+++ Passage provided +++
Koozali.org: home of the SME Server

RAID1 failure; data missing

Offline Brenno

  • ****
  • 208
  • +0/-0
RAID1 failure; data missing
« on: November 18, 2008, 05:01:06 AM »
Ok, so let's set aside for a minute that I'm still using a 6.x release in one of my installations... it's been running just peachy as an email server (until now) and we were actually just about to replace the machine entirely with new hardware and the latest version of SME.  Anyway...

I have 4 SCSI drives in this box, 0 and 1 were in RAID1, 2 and 3 were connected but not used.  1 failed, and then 4 shortly thereafter.  So, I followed a howto on here to partition 3 to match 0 and then rebuild the raid.  Seemed to work, but upon reboot, 3 is not a member of the raid!

More perplexingly, when I was able to boot into degraded mode, I mysteriously lost almost 2 months of data... nothing between September 24th and today exists in user folders.  I thought RAID1 was supposed to mirror the drives, so upon failure of one, the other had a complete copy... this appears to not be the case!  I was able to do a 911 backup, but suspect that this, too, will be missing the data.

I really just need to do two things: 1) have this box run for another 10 days until the new hardware is in place, and 2) recover the missing data.

Hoping the forum experts can provide some assistance (and go easy on the chastising for the old version still in service issue...)

Appreciated in advance.

Offline Brenno

  • ****
  • 208
  • +0/-0
Re: RAID1 failure; data missing
« Reply #1 on: November 18, 2008, 02:40:37 PM »
Now I am even more confused as it appears that this server has gone back in time to September 24th:

- user accounts added since then have disappeared
- user accounts removed since then have reappeared with data intact
- domains added since then have disappeared
- passwords changed since then have reverted back to what they were
- deleted emails are restored

Is it possible that the server was storing all new/changed data since 09/24 on the failed drive?

My game plan now is to continue to use the server as-is in degraded mode until it can be replaced next week.  If anyone has any better ideas, I'm excited to hear them.

Thanks.

Offline David Harper

  • *
  • 653
  • +0/-0
  • Watch this space
    • Workgroup Technology Solutions
Re: RAID1 failure; data missing
« Reply #2 on: November 19, 2008, 02:53:31 AM »
+++ Supplied entries +++
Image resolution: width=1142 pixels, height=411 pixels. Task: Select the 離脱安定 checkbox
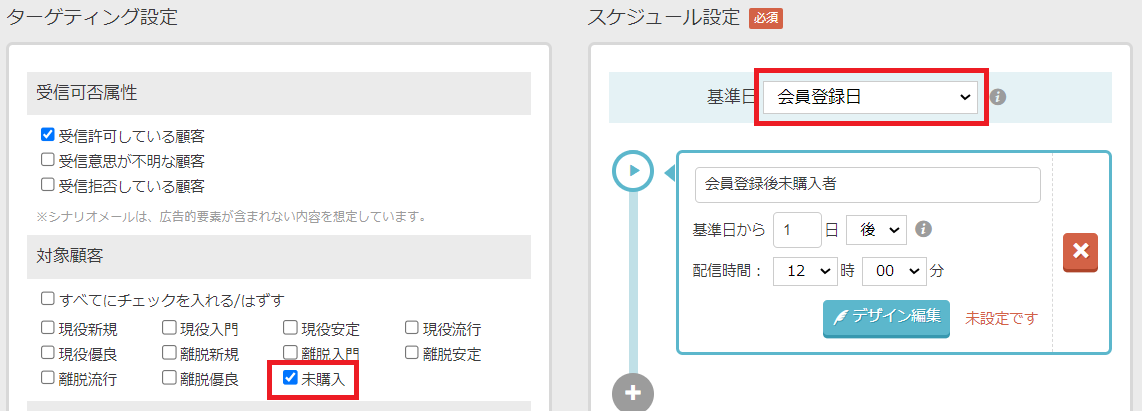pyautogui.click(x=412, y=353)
+++
+++ Supplied entries +++
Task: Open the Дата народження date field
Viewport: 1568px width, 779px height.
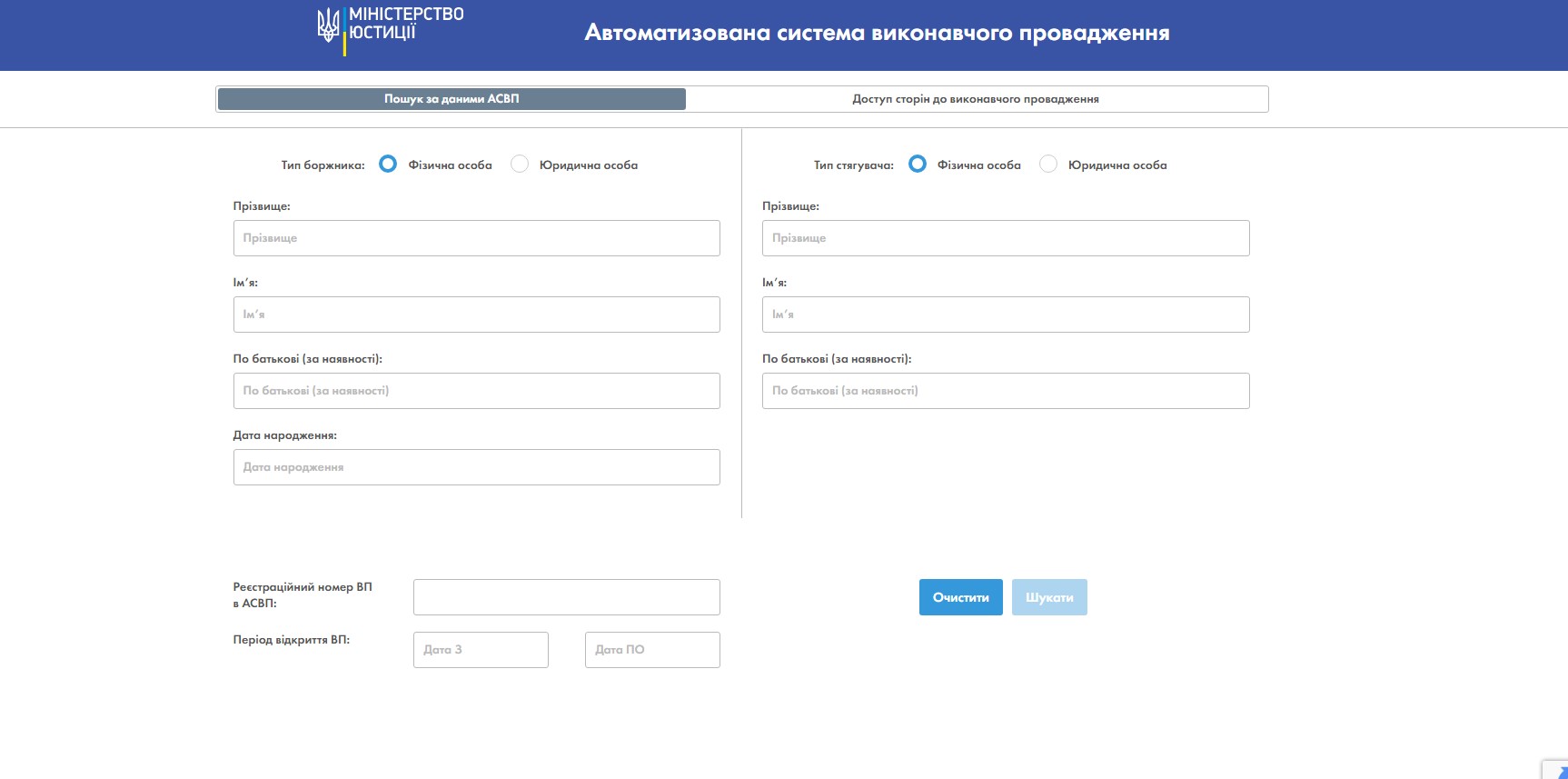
+++
• [Problems to work on]:
1. Please retype the part of the RAID1 forum thread starting with "More perplexingly, when" and going on through "the missing data.".
2. In the RAID1 forum thread, to what date does the server appear to have gone back in time?

• [Task results]:
1.
More perplexingly, when I was able to boot into degraded mode, I mysteriously lost almost 2 months of data... nothing between September 24th and today exists in user folders.  I thought RAID1 was supposed to mirror the drives, so upon failure of one, the other had a complete copy... this appears to not be the case!  I was able to do a 911 backup, but suspect that this, too, will be missing the data.

I really just need to do two things: 1) have this box run for another 10 days until the new hardware is in place, and 2) recover the missing data.

2. September 24th